The real problem is getting good performance out of it. Now, I don’t know OP’s specific needs or what specific Adobe apps he’s using. if it’s just Photoshop, Illustrator, and InDesign, he’s gonna be fine. if he’s got enough memory and he’s running the VM by itself, he shouldn’t notice much of any performance degradation until he’s got some gigantic files open in PS and/or he’s juggling a bunch of files between PS and Illustrator.

Now, if he’s trying to run AfterEffects or Premier, he could run into more serious performance issues and would definitely need to dual-boot if he wants to render anything. But he may not be using those apps.

Running those apps through Wine? THAT is the massive PitA that can take days to configure and troubleshoot and where an update can break anything— but it runs at native speed. Using a VM is pretty simple… just slower.

[–] VHSJayden@reddthat.com 2 points 1 year ago (1 children)

I mainly work with illustrator and Photoshop but I occasionally edit videos on Premier Pro.

Yeah, I heard Wine does not work well with Adobe products. I haven't tried it though.

[–] bauhaus@lemmy.ml 2 points 1 year ago

Wine will suck ass with Premier, if it works at all. There ARE reasonable alternatives to use in Linux, unlike with PS or Illustrator.

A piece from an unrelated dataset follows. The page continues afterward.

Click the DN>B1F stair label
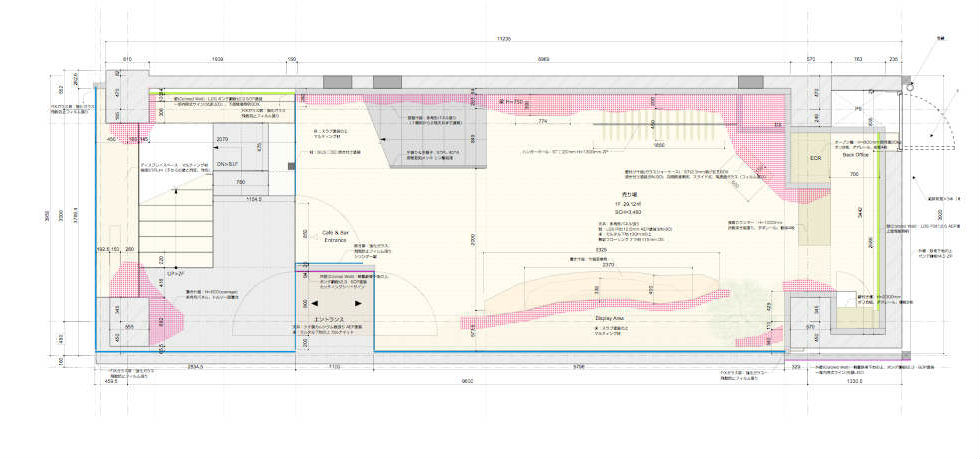The image size is (980, 459). pos(226,164)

PS in Linux is… ok…. depending on what you’re doing with it. if it’s basic stuff, you’ll get by. start delving into big boy stuff, and it struggles. Illustrator… I doubt it. I’d stick with a VM for both for major workloads until you really need bare-metal performance. This is something you will have to feel out for yourself.

[–] MJBrune@beehaw.org 3 points 1 year ago (1 children)

GPU passthrough is a huge headache that doesn't work how you would want it to from what I've vented. You apparently need 2 gpus. There are some setups that take one in theory but I've yet to find anyone who properly set it up.

Those who I've found to have setup a GPU passthrough said it wasn't worth the upkeep and stopped with the first update cycle.

[–] dark_stang@beehaw.org 1 points 1 year ago* (last edited 1 year ago)

I think this depends on the GPU and drivers, I know some professional/enterprise ones can be divided among multiple VMs and a host. I haven't had to deal with this because it seems like a headache to try. And everything I use works on Linux anyway.